Once you have configured AWS SES with the above settings, you can add and verify your domain directly through the Plunk dashboard. Plunk will handle the domain verification and DKIM setup with AWS SES automatically and show you the right records to add to your DNS.

## 6. (Optional) Configure Inbound Email

If you want to use Plunk's [Receiving emails](/guides/receiving-emails) feature, configure SES inbound separately. Plunk does not auto-provision receipt rules, so this is a manual one-time setup in your AWS account.

Not all AWS regions support SES inbound — confirm `inbound-smtp.<your-region>.amazonaws.com` exists for your `AWS_SES_REGION` before continuing. If your region doesn't support inbound, you can keep outbound on your current region and run a separate identity in a region that does.

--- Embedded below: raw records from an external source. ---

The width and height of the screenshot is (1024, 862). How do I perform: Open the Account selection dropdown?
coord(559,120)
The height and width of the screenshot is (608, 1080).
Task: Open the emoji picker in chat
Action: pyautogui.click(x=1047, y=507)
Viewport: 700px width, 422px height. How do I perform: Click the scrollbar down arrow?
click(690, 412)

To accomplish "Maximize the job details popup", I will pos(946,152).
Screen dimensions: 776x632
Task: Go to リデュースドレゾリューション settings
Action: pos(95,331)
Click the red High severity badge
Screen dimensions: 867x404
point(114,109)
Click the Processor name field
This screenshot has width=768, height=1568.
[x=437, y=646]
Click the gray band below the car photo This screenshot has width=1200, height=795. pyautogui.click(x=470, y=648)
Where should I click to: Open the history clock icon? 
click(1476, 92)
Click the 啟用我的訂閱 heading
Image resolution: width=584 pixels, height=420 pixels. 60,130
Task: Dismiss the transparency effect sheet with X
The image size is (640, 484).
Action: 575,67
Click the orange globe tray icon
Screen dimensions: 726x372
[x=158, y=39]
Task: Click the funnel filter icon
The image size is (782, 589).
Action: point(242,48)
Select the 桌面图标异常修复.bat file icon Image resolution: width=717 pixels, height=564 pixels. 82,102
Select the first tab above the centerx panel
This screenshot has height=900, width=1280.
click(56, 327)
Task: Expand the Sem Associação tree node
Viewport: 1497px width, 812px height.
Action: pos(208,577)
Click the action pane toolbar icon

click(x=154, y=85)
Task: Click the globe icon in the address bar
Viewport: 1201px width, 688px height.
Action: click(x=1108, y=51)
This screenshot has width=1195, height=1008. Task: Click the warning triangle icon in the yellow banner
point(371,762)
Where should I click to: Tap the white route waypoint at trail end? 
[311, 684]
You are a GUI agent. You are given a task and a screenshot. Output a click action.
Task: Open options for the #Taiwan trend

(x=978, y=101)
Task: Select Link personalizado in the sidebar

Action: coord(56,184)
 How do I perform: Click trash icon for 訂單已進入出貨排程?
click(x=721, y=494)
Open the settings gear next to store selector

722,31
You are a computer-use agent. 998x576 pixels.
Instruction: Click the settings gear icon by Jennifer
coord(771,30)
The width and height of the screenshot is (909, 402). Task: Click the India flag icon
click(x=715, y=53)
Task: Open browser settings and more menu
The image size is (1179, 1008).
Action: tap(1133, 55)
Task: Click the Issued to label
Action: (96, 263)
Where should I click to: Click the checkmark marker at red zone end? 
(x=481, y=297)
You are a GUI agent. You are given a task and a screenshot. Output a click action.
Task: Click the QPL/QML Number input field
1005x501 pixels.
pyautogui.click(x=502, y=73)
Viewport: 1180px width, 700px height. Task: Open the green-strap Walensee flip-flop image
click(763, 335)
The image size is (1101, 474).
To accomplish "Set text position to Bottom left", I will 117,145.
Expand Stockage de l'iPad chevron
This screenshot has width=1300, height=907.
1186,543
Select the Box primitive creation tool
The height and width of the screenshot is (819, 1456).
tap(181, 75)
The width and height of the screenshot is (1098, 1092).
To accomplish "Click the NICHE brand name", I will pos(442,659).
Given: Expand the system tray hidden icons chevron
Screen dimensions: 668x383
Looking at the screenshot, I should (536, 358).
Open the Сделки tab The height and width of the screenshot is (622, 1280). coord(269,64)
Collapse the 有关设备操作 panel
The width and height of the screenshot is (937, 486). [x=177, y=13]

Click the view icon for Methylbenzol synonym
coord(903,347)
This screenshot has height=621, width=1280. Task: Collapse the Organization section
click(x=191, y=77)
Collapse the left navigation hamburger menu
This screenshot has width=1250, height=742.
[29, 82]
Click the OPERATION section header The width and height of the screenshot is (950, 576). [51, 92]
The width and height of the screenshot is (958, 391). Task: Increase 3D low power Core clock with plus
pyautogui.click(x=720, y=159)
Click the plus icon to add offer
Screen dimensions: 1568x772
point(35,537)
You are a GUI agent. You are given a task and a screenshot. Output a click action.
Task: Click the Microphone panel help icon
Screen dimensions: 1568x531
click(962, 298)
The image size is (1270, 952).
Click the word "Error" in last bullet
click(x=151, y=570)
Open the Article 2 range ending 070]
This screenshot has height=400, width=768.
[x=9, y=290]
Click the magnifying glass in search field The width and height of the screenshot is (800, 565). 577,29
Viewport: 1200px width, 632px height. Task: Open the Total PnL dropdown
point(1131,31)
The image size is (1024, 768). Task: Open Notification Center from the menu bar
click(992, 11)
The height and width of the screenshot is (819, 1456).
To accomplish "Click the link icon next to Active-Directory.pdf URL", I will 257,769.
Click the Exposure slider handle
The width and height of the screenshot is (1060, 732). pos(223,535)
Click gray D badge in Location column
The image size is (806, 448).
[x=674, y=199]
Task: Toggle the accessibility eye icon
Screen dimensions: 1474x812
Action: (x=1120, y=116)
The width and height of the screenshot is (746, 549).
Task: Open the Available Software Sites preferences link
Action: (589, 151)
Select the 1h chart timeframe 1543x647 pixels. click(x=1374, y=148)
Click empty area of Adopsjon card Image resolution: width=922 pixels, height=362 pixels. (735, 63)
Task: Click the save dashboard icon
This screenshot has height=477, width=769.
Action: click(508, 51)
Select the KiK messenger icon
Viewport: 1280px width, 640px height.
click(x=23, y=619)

### Create a receipt rule set

1. SES Console → **Email receiving** → **Rule sets** → Create rule set (or use an existing one)
2. Add a rule:
   * **Recipient conditions**: `*@yourdomain.com` (or specific addresses you want to receive)
   * **Actions**: Publish to Amazon SNS topic → select your `plunk-ses-events` topic (or create a separate topic that's also subscribed to `https://api.yourdomain.com/webhooks/sns`)
3. Set the rule set as **active**

### Inbound IAM permissions

Plunk doesn't call SES inbound APIs at runtime — the IAM policy from step 1 covers everything Plunk needs. Configuring receipt rules in AWS is a manual one-time action you do as an AWS admin.

### Add an MX record

For each verified domain you want to receive on, add an MX record pointing at the SES inbound endpoint for your region:

```
Type:  MX
Name:  yourdomain.com
Value: 10 inbound-smtp.<your-region>.amazonaws.com
```

Plunk's dashboard will show the exact value to use for your configured region.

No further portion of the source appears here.